# To do
In the data below, one line contains "The width and height of the screenshot is (1280, 720)." and a later one contains "Given: Click the T-3520 heading title". Print both, with every line between them, exactly and alone.

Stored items
########
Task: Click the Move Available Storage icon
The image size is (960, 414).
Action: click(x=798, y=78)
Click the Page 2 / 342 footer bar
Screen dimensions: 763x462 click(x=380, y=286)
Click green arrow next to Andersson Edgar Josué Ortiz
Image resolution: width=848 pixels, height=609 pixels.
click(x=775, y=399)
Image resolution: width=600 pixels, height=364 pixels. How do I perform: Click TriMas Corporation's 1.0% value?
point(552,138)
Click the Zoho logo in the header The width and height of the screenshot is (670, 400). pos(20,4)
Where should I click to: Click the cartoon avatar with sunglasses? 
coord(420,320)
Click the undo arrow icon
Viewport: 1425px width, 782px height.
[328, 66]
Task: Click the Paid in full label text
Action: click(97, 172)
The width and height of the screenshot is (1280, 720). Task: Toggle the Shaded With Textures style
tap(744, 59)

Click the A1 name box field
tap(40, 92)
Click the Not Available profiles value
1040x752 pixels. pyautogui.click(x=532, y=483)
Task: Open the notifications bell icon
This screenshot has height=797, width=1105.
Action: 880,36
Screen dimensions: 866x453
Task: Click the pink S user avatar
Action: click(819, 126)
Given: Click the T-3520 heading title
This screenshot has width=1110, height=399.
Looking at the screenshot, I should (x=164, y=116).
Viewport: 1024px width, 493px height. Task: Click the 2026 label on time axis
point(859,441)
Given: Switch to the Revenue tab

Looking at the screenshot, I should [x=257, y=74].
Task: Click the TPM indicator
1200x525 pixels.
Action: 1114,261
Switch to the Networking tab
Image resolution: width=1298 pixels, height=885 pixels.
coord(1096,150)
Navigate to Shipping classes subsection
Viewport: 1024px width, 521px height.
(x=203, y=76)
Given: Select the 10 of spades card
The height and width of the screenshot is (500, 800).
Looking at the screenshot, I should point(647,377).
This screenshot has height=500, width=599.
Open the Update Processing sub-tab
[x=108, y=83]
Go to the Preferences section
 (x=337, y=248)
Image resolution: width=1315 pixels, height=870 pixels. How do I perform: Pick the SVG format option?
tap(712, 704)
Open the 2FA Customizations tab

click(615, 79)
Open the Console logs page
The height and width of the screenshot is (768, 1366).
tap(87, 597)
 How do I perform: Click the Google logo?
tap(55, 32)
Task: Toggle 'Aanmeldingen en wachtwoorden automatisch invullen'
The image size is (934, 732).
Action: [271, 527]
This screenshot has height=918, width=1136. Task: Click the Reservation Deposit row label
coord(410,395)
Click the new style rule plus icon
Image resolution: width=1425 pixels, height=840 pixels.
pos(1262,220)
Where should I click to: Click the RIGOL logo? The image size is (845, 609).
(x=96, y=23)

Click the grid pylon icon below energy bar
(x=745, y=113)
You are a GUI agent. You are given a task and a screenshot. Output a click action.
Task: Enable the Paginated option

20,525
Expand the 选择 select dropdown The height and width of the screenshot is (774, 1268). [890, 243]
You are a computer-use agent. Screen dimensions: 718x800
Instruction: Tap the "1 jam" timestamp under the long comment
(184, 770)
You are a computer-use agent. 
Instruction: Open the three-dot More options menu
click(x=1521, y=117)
########
# Written response
The width and height of the screenshot is (1280, 720). Task: Toggle the Shaded With Textures style
tap(744, 59)

Click the A1 name box field
tap(40, 92)
Click the Not Available profiles value
1040x752 pixels. pyautogui.click(x=532, y=483)
Task: Open the notifications bell icon
This screenshot has height=797, width=1105.
Action: 880,36
Screen dimensions: 866x453
Task: Click the pink S user avatar
Action: click(819, 126)
Given: Click the T-3520 heading title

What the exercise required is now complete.